It takes a village … and desire

by on
in Workplace Communication

The kids on the small floating village of Koh Panyee in Thailand had a problem: Though their village held not an inch of soil, they were determined to start a soccer team and play the game they spent hours watching on television.

First, they gathered spare pieces of wood. They spent after-school hours building a floating “field,” with pieces of wood nailed to old fishing rafts. The surface was uneven and slippery, nails poked out of the wood, and the open sides meant that balls frequently rolled into the water. But the boys played anyway.

One morning, one of the boys showed the group a flier about an upcoming tournament on the mainland. They weren’t sure they were good enough to enter. They did it anyway.

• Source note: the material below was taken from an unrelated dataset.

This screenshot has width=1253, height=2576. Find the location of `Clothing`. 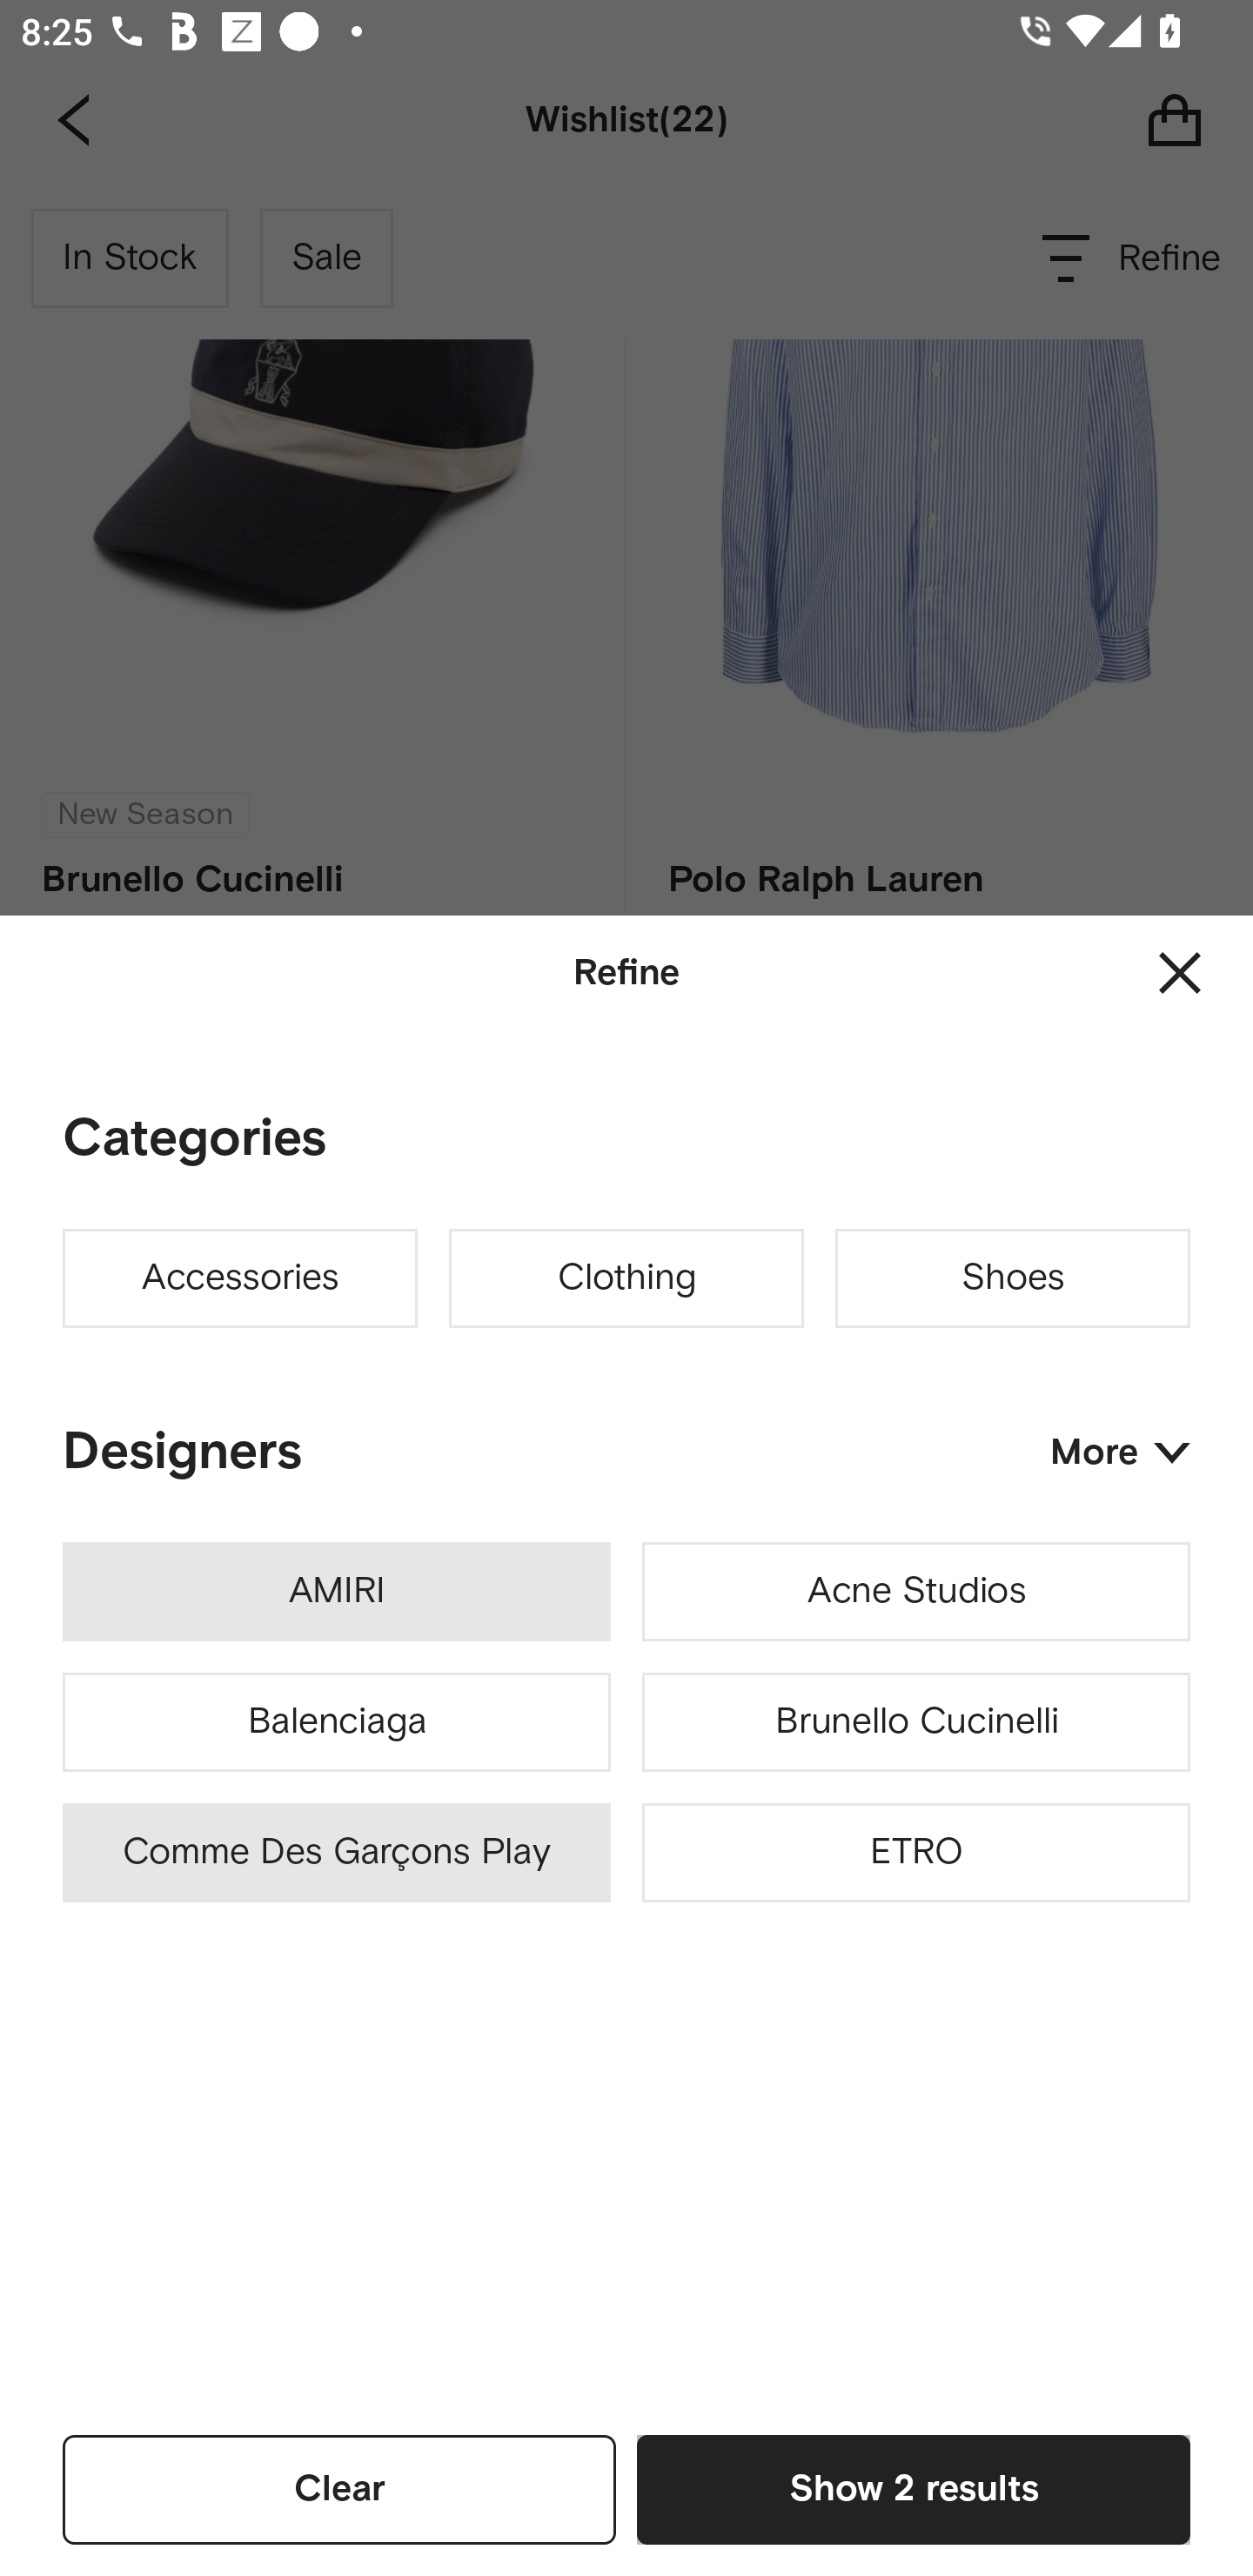

Clothing is located at coordinates (626, 1278).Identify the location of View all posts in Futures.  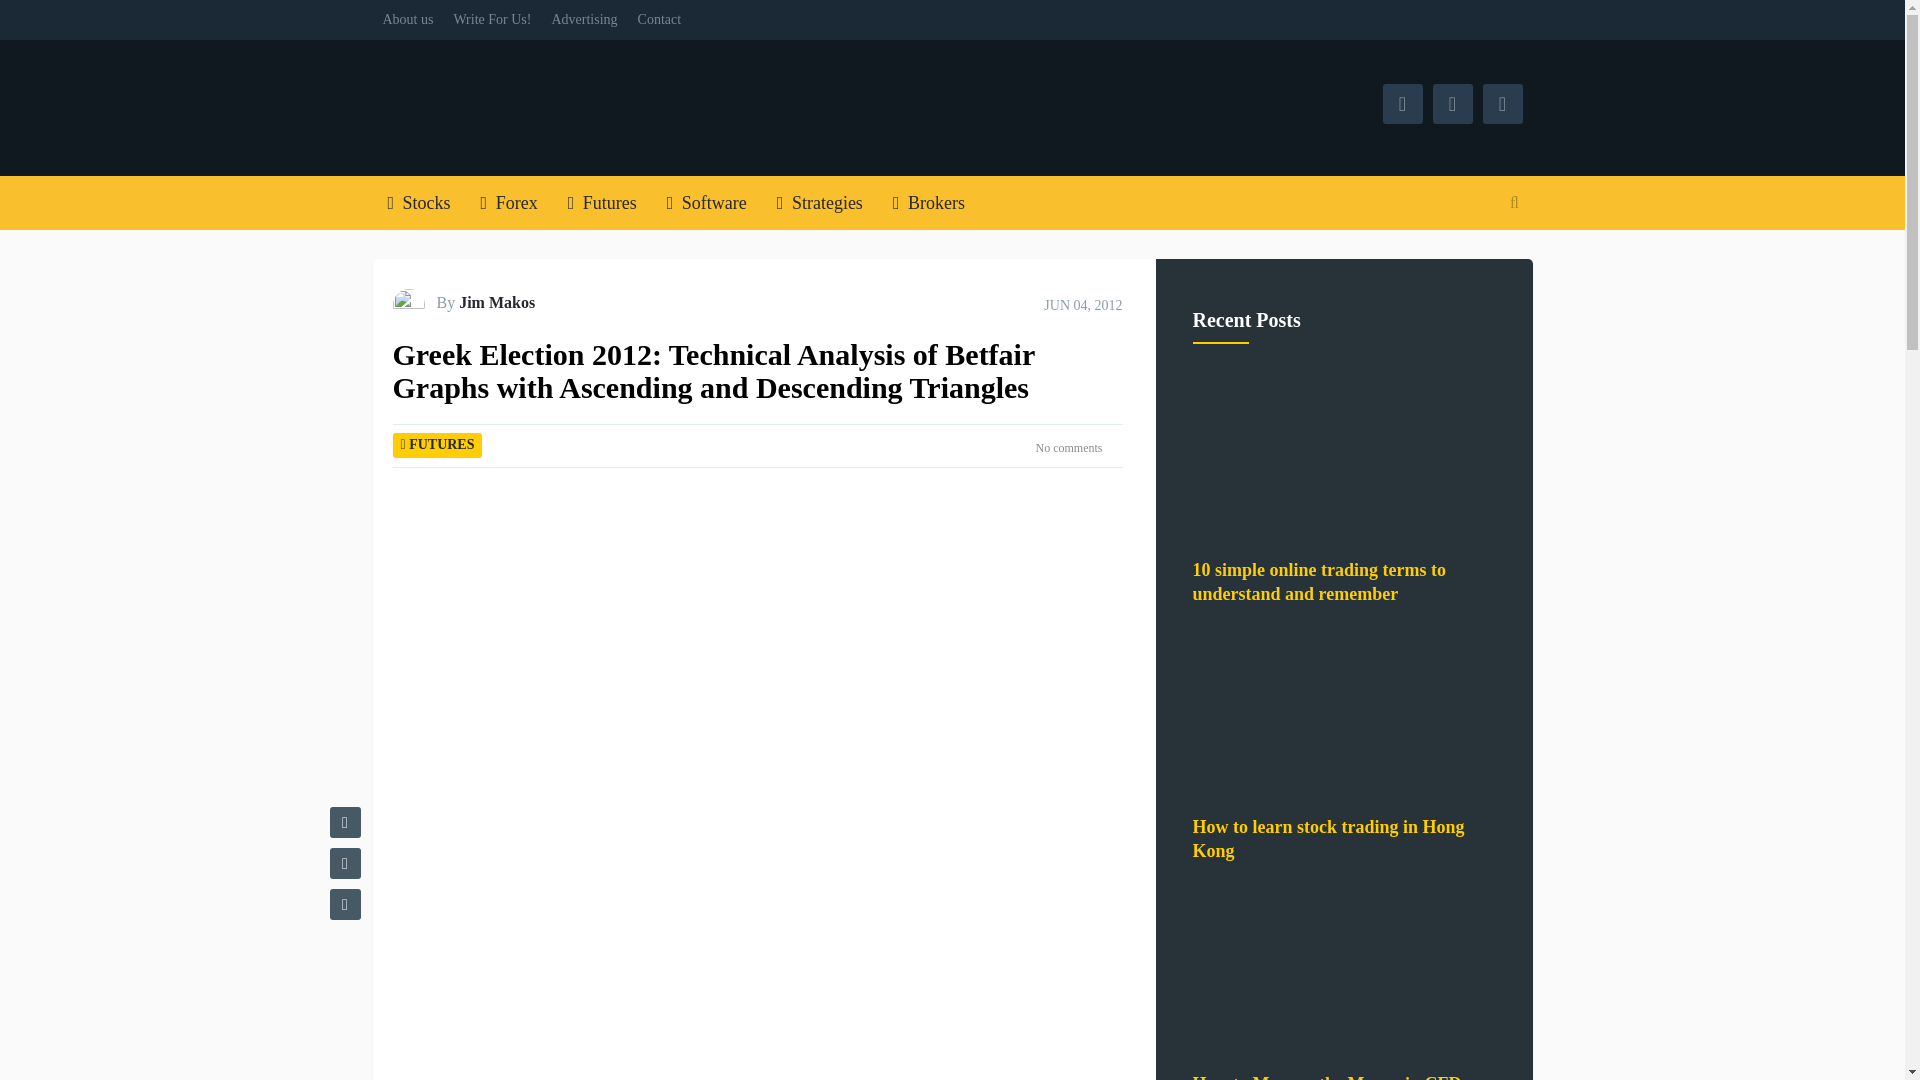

Once they started playing their first game of the tournament, they realized they were better than they thought. The official-size goal nets were easier to score on than their small ones. They advanced to the semifinal.

But at the semifinal, their luck turned. Rain made playing more difficult, and their shoes more sluggish. At the half, the other team was up by two points, and the Koh Panyee team didn’t know how they’d make a comeback.

Until one boy took off his shoes. Others followed. Playing in bare feet was more comfortable for them.

They scored two points in the second half and tied the game. At the last minute, the other team scored and won. Still, the team returned home proud to have come so far. In fact, the entire village was proud.

Soccer became Panyee’s No. 1 pastime. The village built a smooth new floating field. The Panyee Football Club is now regarded as one of South­ern Thailand’s best soccer teams, winning the youth championship title for Southern Thailand for seven years running.

Lesson: Amazing, unexpected things can happen when you stop watching and start doing.

— Adapted from “Make THE Difference,” Thai Military Bank.